→ GIVEN EXERCISE:
Pick up the passage on how cache misses are classified by type and keep writing from its final sentence.

→ DOCUMENT TEXT:

A natural question is how \txcache's guarantee of transactional
consistency affects its performance. We explore this question by
examining cache statistics and comparing against other approaches.

We classified cache misses into four types, inspired by the common
classification for CPU cache misses:
\begin{itemize}
\item \emph{compulsory miss}: the object was never in the cache
\item \emph{staleness miss}: the object has been invalidated, and its
  staleness limit has been exceeded
\item \emph{capacity miss}: the object was previously evicted
\item \emph{consistency miss}: some sufficiently fresh version of
  the object was available, but it was inconsistent with previous data
  read by the transaction
\end{itemize}
Figure~\ref{fig:eval:cache-miss-types} shows the breakdown of misses
by type for four different configurations. Our cache server
unfortunately cannot distinguish staleness and capacity misses. We see
that consistency misses are the least common by a large
margin. Consistency misses are rare, as items in the cache are likely
to have overlapping validity intervals, either because they change
rarely or the cache contains multiple versions. Workloads with higher
staleness limits experience more consistency misses (but fewer overall
misses) because they have more stale data that must be matched to
other items valid at the same time. The 64~MB-sized cache's workload
is dominated by capacity misses, because the cache is smaller than the
working set. The disk-bound experiment sees more compulsory misses
because it has a larger dataset with limited locality, and few
consistency misses because the update rate is slower.

→ MATERIAL PROVIDED:
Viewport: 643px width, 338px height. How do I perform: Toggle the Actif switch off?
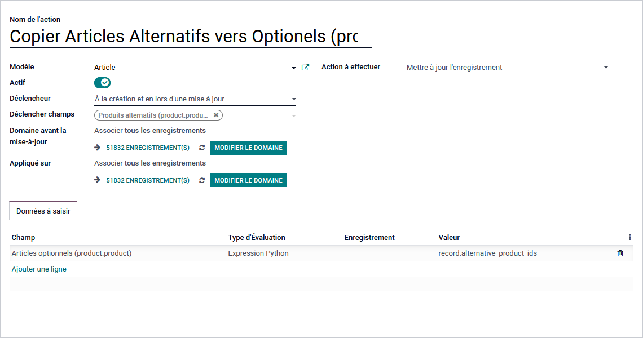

→ TASK ANSWER:
\begin{figure}[tb]
  \centering\footnotesize{
  \begin{tabular}{r|cccc}
    & \multicolumn{3}{c}{\bf in-memory DB} & \bf disk-bound\\
    & \bf 512 MB & \bf 512 MB  & \bf 64 MB & \bf 9 GB \\
    & \bf 30 s stale & \bf 15 s stale & \bf 30 s stale & \bf 30 s stale\\
    \hline
    \input{data/missstats.tex}
  \end{tabular}}
  \caption{Breakdown of cache misses by type. Figures are percentage
    of total misses.}
  \label{fig:eval:cache-miss-types}
\end{figure}

The low fraction of consistency misses suggests that providing
consistency has little performance cost. We verified this
experimentally by modifying our cache to continue to use our
invalidation mechanism, but to read any data that was valid within the
last 30 seconds, blithely ignoring consistency. The results of this
experiment are shown as the ``No consistency'' line in
Figure~\ref{fig:eval:size:small}. As predicted, the benefit it
provides over consistency is small. On the disk-bound configuration, the
results could not be distinguished within experimental error.

%%% Local Variables: 
%%% mode: latex
%%% TeX-command-default: "Make"
%%% TeX-PDF-mode: t
%%% TeX-master: "paper.tex"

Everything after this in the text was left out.